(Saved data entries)

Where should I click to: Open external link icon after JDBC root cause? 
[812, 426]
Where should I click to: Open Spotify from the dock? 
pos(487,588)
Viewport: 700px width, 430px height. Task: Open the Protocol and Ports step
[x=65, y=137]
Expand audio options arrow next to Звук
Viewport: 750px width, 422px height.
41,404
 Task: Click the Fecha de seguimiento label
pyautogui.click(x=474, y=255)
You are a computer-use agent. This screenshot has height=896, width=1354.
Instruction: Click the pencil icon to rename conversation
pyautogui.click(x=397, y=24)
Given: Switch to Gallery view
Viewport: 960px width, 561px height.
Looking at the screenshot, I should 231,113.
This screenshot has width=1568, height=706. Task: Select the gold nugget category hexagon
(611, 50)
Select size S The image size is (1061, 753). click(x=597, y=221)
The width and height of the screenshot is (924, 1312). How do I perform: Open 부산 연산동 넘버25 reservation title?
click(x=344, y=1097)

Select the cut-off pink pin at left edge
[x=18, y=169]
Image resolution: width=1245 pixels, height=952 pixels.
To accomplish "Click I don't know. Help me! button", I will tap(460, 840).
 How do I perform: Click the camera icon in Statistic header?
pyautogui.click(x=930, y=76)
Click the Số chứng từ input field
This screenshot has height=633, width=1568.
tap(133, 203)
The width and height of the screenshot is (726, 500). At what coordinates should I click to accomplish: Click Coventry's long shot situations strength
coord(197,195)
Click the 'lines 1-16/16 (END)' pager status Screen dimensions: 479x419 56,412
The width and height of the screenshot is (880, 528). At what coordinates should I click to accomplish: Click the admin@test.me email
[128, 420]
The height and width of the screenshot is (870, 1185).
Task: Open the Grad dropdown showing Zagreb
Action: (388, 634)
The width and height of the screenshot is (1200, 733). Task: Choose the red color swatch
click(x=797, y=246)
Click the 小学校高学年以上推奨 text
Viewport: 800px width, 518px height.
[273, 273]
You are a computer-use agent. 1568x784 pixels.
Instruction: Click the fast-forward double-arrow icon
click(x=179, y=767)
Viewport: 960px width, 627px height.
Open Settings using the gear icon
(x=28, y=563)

• **Work item**
Each line above with the string "pixels" in it should be located and copied.

• **Exercise response**
Image resolution: width=1245 pixels, height=952 pixels.
You are a computer-use agent. 1568x784 pixels.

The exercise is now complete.